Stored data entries
-*-
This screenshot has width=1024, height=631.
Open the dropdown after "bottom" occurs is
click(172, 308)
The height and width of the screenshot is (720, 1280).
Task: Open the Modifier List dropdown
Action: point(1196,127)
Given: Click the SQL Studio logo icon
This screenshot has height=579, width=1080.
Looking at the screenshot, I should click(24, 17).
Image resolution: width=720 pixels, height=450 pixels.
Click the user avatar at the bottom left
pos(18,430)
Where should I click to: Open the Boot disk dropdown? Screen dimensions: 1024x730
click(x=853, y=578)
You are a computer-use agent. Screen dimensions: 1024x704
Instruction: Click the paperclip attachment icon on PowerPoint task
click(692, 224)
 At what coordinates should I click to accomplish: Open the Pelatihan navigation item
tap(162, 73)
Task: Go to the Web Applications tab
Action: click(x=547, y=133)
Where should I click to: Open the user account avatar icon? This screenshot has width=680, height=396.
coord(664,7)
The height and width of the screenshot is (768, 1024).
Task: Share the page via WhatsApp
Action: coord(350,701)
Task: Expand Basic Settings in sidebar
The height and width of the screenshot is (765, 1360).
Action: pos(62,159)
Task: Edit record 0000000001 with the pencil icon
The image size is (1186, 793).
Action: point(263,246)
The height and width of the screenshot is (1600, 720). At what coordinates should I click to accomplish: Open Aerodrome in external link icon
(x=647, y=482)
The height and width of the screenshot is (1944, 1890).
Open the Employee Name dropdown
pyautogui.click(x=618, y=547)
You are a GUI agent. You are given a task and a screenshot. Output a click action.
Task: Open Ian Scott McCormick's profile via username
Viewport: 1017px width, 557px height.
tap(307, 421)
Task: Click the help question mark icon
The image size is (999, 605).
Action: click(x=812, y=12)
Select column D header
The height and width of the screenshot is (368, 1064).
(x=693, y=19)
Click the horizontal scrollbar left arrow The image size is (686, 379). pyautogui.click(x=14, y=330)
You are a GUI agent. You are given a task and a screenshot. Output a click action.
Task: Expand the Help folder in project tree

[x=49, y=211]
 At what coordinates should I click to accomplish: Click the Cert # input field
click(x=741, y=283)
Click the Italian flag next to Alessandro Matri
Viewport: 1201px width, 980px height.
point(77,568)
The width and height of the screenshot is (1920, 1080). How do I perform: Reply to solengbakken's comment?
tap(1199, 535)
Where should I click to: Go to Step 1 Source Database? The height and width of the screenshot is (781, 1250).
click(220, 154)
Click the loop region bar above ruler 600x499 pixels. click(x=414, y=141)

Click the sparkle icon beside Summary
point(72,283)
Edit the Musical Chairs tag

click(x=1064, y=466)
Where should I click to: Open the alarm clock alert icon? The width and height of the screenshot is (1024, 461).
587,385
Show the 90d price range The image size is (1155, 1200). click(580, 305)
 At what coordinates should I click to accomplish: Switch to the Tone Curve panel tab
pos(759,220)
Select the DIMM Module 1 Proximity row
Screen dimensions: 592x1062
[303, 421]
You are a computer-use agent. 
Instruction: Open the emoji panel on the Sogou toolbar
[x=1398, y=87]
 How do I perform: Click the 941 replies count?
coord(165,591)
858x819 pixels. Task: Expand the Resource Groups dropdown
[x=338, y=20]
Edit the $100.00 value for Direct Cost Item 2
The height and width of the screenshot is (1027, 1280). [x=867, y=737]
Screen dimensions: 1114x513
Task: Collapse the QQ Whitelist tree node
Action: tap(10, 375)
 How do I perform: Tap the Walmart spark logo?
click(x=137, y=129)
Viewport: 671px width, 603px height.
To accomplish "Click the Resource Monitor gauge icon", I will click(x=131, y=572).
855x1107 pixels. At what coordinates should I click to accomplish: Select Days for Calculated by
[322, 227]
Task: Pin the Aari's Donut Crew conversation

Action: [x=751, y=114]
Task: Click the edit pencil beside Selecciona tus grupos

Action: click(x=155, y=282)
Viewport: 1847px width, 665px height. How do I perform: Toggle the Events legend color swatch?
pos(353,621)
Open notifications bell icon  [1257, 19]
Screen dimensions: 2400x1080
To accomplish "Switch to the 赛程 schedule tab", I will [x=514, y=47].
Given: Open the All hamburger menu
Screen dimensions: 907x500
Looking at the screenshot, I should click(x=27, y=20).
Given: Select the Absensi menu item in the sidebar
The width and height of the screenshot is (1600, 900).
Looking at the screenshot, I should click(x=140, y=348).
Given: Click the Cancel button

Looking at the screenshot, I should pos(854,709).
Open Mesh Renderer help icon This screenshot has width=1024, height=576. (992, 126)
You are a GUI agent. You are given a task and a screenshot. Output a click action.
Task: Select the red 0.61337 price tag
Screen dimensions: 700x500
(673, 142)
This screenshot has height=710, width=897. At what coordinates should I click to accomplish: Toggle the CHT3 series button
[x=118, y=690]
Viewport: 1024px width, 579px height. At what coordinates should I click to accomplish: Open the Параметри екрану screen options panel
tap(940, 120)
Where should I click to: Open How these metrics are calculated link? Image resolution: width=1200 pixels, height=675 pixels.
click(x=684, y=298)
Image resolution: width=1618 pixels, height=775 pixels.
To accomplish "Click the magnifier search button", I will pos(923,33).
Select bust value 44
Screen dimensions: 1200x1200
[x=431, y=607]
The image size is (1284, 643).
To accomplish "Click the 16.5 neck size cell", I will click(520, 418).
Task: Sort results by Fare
-*-
The reply should restate the records above in full, character for character.

This screenshot has width=1024, height=631.
Open the dropdown after "bottom" occurs is
click(172, 308)
The height and width of the screenshot is (720, 1280).
Task: Open the Modifier List dropdown
Action: point(1196,127)
Given: Click the SQL Studio logo icon
This screenshot has height=579, width=1080.
Looking at the screenshot, I should click(24, 17).
Image resolution: width=720 pixels, height=450 pixels.
Click the user avatar at the bottom left
pos(18,430)
Where should I click to: Open the Boot disk dropdown? Screen dimensions: 1024x730
click(x=853, y=578)
You are a computer-use agent. Screen dimensions: 1024x704
Instruction: Click the paperclip attachment icon on PowerPoint task
click(692, 224)
 At what coordinates should I click to accomplish: Open the Pelatihan navigation item
tap(162, 73)
Task: Go to the Web Applications tab
Action: click(x=547, y=133)
Where should I click to: Open the user account avatar icon? This screenshot has width=680, height=396.
coord(664,7)
The height and width of the screenshot is (768, 1024).
Task: Share the page via WhatsApp
Action: coord(350,701)
Task: Expand Basic Settings in sidebar
The height and width of the screenshot is (765, 1360).
Action: pos(62,159)
Task: Edit record 0000000001 with the pencil icon
The image size is (1186, 793).
Action: point(263,246)
The height and width of the screenshot is (1600, 720). At what coordinates should I click to accomplish: Open Aerodrome in external link icon
(x=647, y=482)
The height and width of the screenshot is (1944, 1890).
Open the Employee Name dropdown
pyautogui.click(x=618, y=547)
You are a GUI agent. You are given a task and a screenshot. Output a click action.
Task: Open Ian Scott McCormick's profile via username
Viewport: 1017px width, 557px height.
tap(307, 421)
Task: Click the help question mark icon
The image size is (999, 605).
Action: click(x=812, y=12)
Select column D header
The height and width of the screenshot is (368, 1064).
(x=693, y=19)
Click the horizontal scrollbar left arrow The image size is (686, 379). pyautogui.click(x=14, y=330)
You are a GUI agent. You are given a task and a screenshot. Output a click action.
Task: Expand the Help folder in project tree

[x=49, y=211]
 At what coordinates should I click to accomplish: Click the Cert # input field
click(x=741, y=283)
Click the Italian flag next to Alessandro Matri
Viewport: 1201px width, 980px height.
point(77,568)
The width and height of the screenshot is (1920, 1080). How do I perform: Reply to solengbakken's comment?
tap(1199, 535)
Where should I click to: Go to Step 1 Source Database? The height and width of the screenshot is (781, 1250).
click(220, 154)
Click the loop region bar above ruler 600x499 pixels. click(x=414, y=141)

Click the sparkle icon beside Summary
point(72,283)
Edit the Musical Chairs tag

click(x=1064, y=466)
Where should I click to: Open the alarm clock alert icon? The width and height of the screenshot is (1024, 461).
587,385
Show the 90d price range The image size is (1155, 1200). click(580, 305)
 At what coordinates should I click to accomplish: Switch to the Tone Curve panel tab
pos(759,220)
Select the DIMM Module 1 Proximity row
Screen dimensions: 592x1062
[303, 421]
You are a computer-use agent. 
Instruction: Open the emoji panel on the Sogou toolbar
[x=1398, y=87]
 How do I perform: Click the 941 replies count?
coord(165,591)
858x819 pixels. Task: Expand the Resource Groups dropdown
[x=338, y=20]
Edit the $100.00 value for Direct Cost Item 2
The height and width of the screenshot is (1027, 1280). [x=867, y=737]
Screen dimensions: 1114x513
Task: Collapse the QQ Whitelist tree node
Action: tap(10, 375)
 How do I perform: Tap the Walmart spark logo?
click(x=137, y=129)
Viewport: 671px width, 603px height.
To accomplish "Click the Resource Monitor gauge icon", I will click(x=131, y=572).
855x1107 pixels. At what coordinates should I click to accomplish: Select Days for Calculated by
[322, 227]
Task: Pin the Aari's Donut Crew conversation

Action: [x=751, y=114]
Task: Click the edit pencil beside Selecciona tus grupos

Action: click(x=155, y=282)
Viewport: 1847px width, 665px height. How do I perform: Toggle the Events legend color swatch?
pos(353,621)
Open notifications bell icon  [1257, 19]
Screen dimensions: 2400x1080
To accomplish "Switch to the 赛程 schedule tab", I will [x=514, y=47].
Given: Open the All hamburger menu
Screen dimensions: 907x500
Looking at the screenshot, I should click(x=27, y=20).
Given: Select the Absensi menu item in the sidebar
The width and height of the screenshot is (1600, 900).
Looking at the screenshot, I should click(x=140, y=348).
Given: Click the Cancel button

Looking at the screenshot, I should pos(854,709).
Open Mesh Renderer help icon This screenshot has width=1024, height=576. (992, 126)
You are a GUI agent. You are given a task and a screenshot. Output a click action.
Task: Select the red 0.61337 price tag
Screen dimensions: 700x500
(673, 142)
This screenshot has height=710, width=897. At what coordinates should I click to accomplish: Toggle the CHT3 series button
[x=118, y=690]
Viewport: 1024px width, 579px height. At what coordinates should I click to accomplish: Open the Параметри екрану screen options panel
tap(940, 120)
Where should I click to: Open How these metrics are calculated link? Image resolution: width=1200 pixels, height=675 pixels.
click(x=684, y=298)
Image resolution: width=1618 pixels, height=775 pixels.
To accomplish "Click the magnifier search button", I will pos(923,33).
Select bust value 44
Screen dimensions: 1200x1200
[x=431, y=607]
The image size is (1284, 643).
To accomplish "Click the 16.5 neck size cell", I will click(520, 418).
Task: Sort results by Fare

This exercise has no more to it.